Abstract

Rainfall infiltration is well-known as one of the important factors that lead to slope failure in tropical areas such Malaysia because it’s significant fluctuation of pore water pressure due to monsoon seasons. In this paper, a distributed sensing optical fibre system named Brillouin Optical Time Domain Analysis (BOTDA) is used to monitor the strain development of a laboratory soil slope model. The aim of study is to determine the plane failure of a residual soil slope under rainfall infiltration and subsequent loading impact using BOTDA technology. A soil slope model was constructed from Malaysian residual soil slope and tested under various rainfall infiltration patterns and sequential loadings. A continuous ribbon optical fibre has been directly embedded in the soil slope to measure the soil strain. The paper only presented on soil strain response due to rainfall infiltration and relations to the pore pressure development within the finite slope. From the experiments, it has been observed that the optical fibre has been able to capture soil strain during infiltration which proven the sensitivity of optical fibre to measure soil strain.
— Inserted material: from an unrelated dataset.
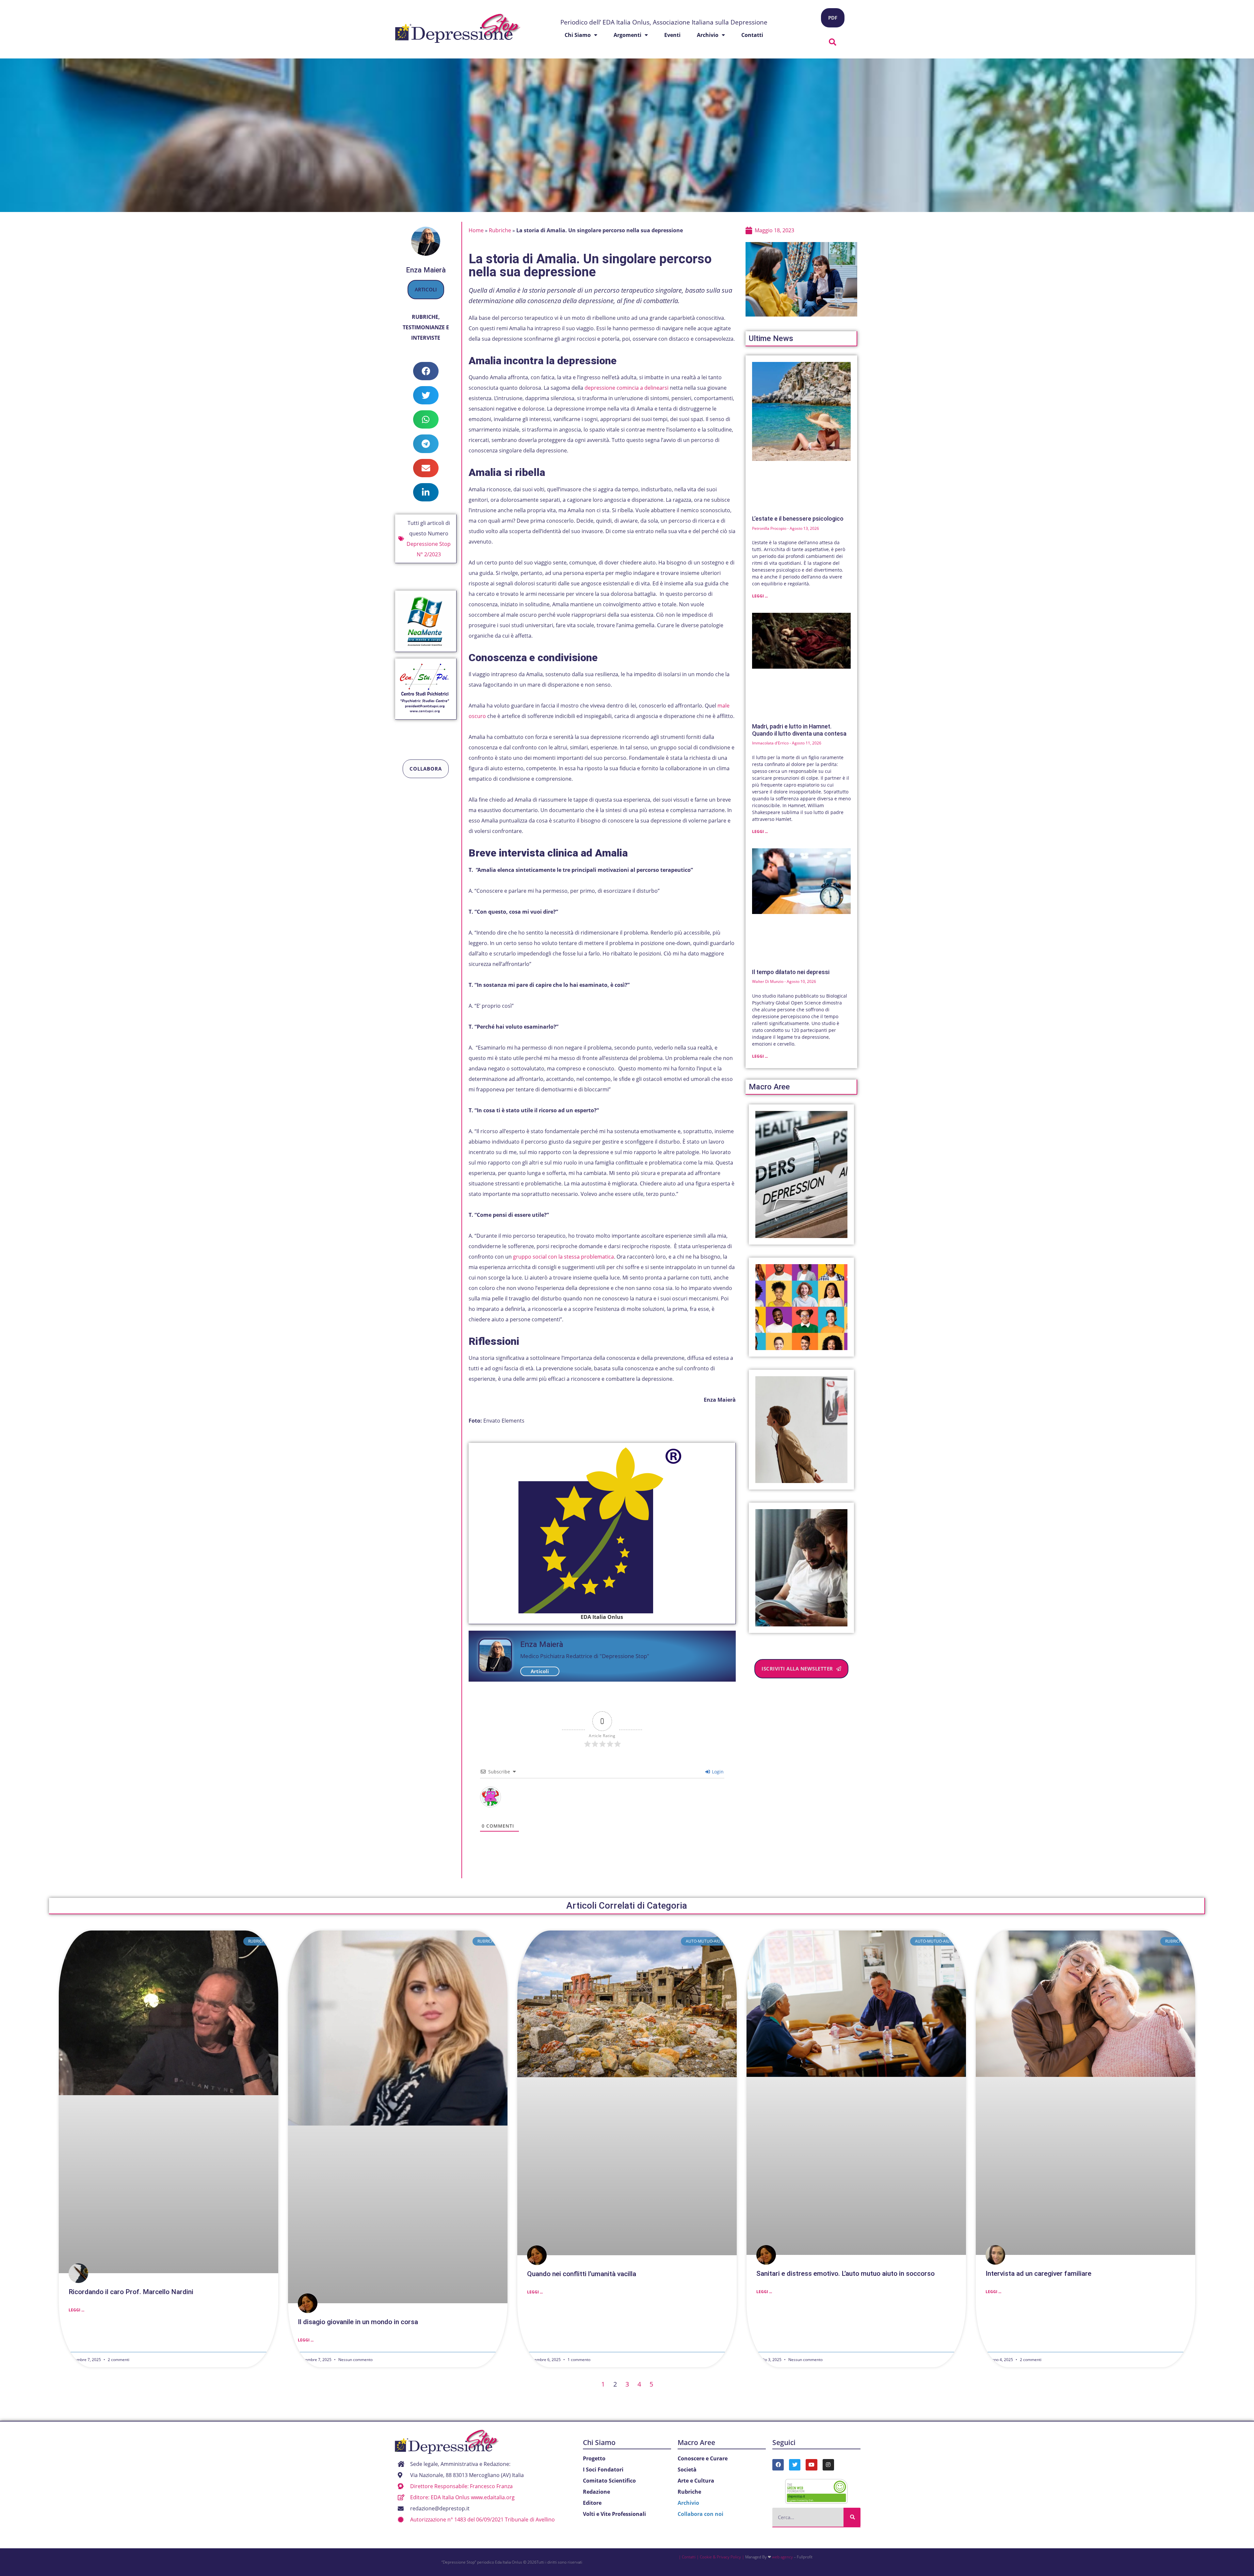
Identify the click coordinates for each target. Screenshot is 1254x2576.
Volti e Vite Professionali (614, 2514)
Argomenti (627, 35)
The maximum strain observed was about 850 microstrain (µε) which occurred at the third layer of slope height (L1) at 8-hour of infiltration. After 24-hours of infiltration, the strain was observed to be constant for all layers; Layer 1 (L1) = 302 µε, Layer 2 = 210 µε and Layer 3 (L3) = 190 µε in which the whole sample was clearly seen in a fully saturated condition and the negative pore pressure has remained constant throughout the depth.